By Becky Krystal Washington Post

Of all the kitchen equipment that punches above its weight, the instant-read thermometer is among the best in class. Unlike a lot of other tools, it takes up very little space and will quickly justify the cost, even if you splurge for a high-end model.

But if you’re only pulling your thermometer out for meat, you’re not employing its full potential. This kitchen staple is just the thing to help you be a better baker, whether you’re interested in bread, caramel, ice cream or any number of treats. (As to specific models, I’ve had a Thermapen for years now and previously relied on a less expensive CDN model.)

Still, keep in mind that temperature is just one cue among many that you can use to judge when your food is done. While temperature is a precise measurement, some thermometers may be a few degrees off, and you may get varied readings depending on where you insert the probe. So just as you shouldn’t only rely on a recipe’s suggested cook time, be sure to engage your other senses, using your eyes, nose and even ears (remember the “Great British Baking Show” contestant who listened to his bakes?) to make the ultimate determination. Of course, any good recipe will provide you with these cues, too.

Now let’s take a look at how to put your thermometer to work.


Yes, you read that right. Especially if you are baking in a particularly hot or cold environment, or have struggled to cream butter and sugar in the past, I want you to take the temperature of that stick. Butter that is too cold or too warm won’t properly hold onto air bubbles incorporated during beating, and when you don’t have that aeration, you won’t have well-risen, tender results. Even a matter of a few degrees can have an impact on the consistency of butter and how well you bake with it.

In “On Food and Cooking,” Harold McGee says a “relatively cool” 65 degrees is the best temperature for aerating butter. Cookbook author Stella Parks on Serious Eats makes a compelling case for aiming on the low side, at 60 degrees, because room-temperature sugar and the friction created by electric mixers can immediately start to warm the butter. She says that at around 68 degrees, butter’s “ability to stretch and expand during the creaming process tops out,” and anything higher risks disaster.


Cutting open a quick bread or yeasted loaf and finding a raw, gummy center is not fun. King Arthur Baking has a nice primer on knowing when your banana bread is done, in which PJ Hamel recommends getting your quick bread to 200 to 205 degrees, as measured in the center. Hamel says that overall, 190 degrees is a good benchmark for most yeasted loaves and rolls, with enriched options particularly well-suited to the lower end of the spectrum while leaner, more rustic options can be pushed toward 210 degrees depending on the recipe and your personal preferences.

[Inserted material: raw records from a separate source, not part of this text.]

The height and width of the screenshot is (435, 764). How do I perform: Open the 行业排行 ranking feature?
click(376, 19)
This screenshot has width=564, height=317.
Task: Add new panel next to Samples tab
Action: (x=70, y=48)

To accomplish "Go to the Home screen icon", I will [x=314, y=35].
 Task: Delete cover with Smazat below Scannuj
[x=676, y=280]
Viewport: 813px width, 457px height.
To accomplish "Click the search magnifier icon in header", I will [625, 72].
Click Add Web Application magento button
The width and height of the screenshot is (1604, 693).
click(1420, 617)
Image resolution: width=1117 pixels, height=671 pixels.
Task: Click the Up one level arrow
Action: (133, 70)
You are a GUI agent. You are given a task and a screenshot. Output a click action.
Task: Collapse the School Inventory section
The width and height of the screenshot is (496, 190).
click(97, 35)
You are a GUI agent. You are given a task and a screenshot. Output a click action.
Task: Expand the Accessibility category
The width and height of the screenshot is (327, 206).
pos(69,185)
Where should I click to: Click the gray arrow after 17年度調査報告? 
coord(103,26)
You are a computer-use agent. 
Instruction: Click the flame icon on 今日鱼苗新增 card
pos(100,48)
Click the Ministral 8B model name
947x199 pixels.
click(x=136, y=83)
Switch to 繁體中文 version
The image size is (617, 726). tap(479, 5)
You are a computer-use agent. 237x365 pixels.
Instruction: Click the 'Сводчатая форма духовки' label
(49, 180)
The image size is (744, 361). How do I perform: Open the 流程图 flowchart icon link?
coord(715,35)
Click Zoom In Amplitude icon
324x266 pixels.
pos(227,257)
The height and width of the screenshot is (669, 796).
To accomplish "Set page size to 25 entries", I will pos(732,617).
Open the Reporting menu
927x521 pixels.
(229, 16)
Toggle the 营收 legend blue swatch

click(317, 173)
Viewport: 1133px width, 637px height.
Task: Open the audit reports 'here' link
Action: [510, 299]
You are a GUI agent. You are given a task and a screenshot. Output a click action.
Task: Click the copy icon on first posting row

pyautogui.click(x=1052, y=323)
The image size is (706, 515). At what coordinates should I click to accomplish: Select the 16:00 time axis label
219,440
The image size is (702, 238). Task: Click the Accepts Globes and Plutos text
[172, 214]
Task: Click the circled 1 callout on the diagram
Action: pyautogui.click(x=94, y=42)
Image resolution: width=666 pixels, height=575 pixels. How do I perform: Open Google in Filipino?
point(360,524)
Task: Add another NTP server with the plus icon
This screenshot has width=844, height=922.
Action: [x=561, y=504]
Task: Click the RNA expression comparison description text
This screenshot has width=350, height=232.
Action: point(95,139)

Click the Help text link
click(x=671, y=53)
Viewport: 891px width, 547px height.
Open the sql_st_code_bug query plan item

It’s crucial to not only rely on the internal temperature, though. In his bread-centric Wordloaf newsletter, Andrew Janjigian explains that the interior of a bread will not only not exceed 210 degrees, but will also hang out there for an extended period of time, including before (and after) the exterior of the bread has properly browned. So by all means use the internal temperature as one data point, as long as you pay attention to the color of the crust, as well.

Temperature is important long before you pull bread out of the oven. According to King Arthur, yeast is happiest at temperatures between 70 and 100 degrees. In the summer, I go for the lower end of the range and the winter higher, to give the dough its best chance at rising well. Over time I’ve developed a pretty good feel for water temperature by sticking my finger under the tap, but I started by cross-checking with a thermometer until I could trust my intuition. Doughs typically thrive in the upper 70s, and if you struggle to get them to rise, it’s worth checking the temp – yes, you can stick the thermometer right into the dough – to see where it is and adjust accordingly, either by using a different temperature water to start or moving the dough to a warmer or cooler spot. (If you want the real nitty-gritty, read up more on desired dough temperature.)

Custards and creams

Eggs are particularly sensitive to high temperatures and can easily turn dry and rubbery when overcooked. So desserts that lean heavily on them also require some precision. For crème anglaise, a stirred custard with flavored milk and/or cream, eggs and sugar, Shirley Corriher in “BakeWise” recommends keeping the temperature under 180 degrees. The custard thickens at around 160 degrees and can start to curdle at 180 degrees. For ice cream bases, which are essentially a crème anglaise, Cook’s Illustrated pushes the temperature to 180 to 185 degrees to achieve maximum thickness, as the higher concentration of sugar provides a bit more of a buffer against curdling. Similarly, starches (flour, cornstarch, arrowroot, etc.) can prevent curdling. Custards made with them can and should be cooked until they thicken and even approach boiling, or 212 degrees.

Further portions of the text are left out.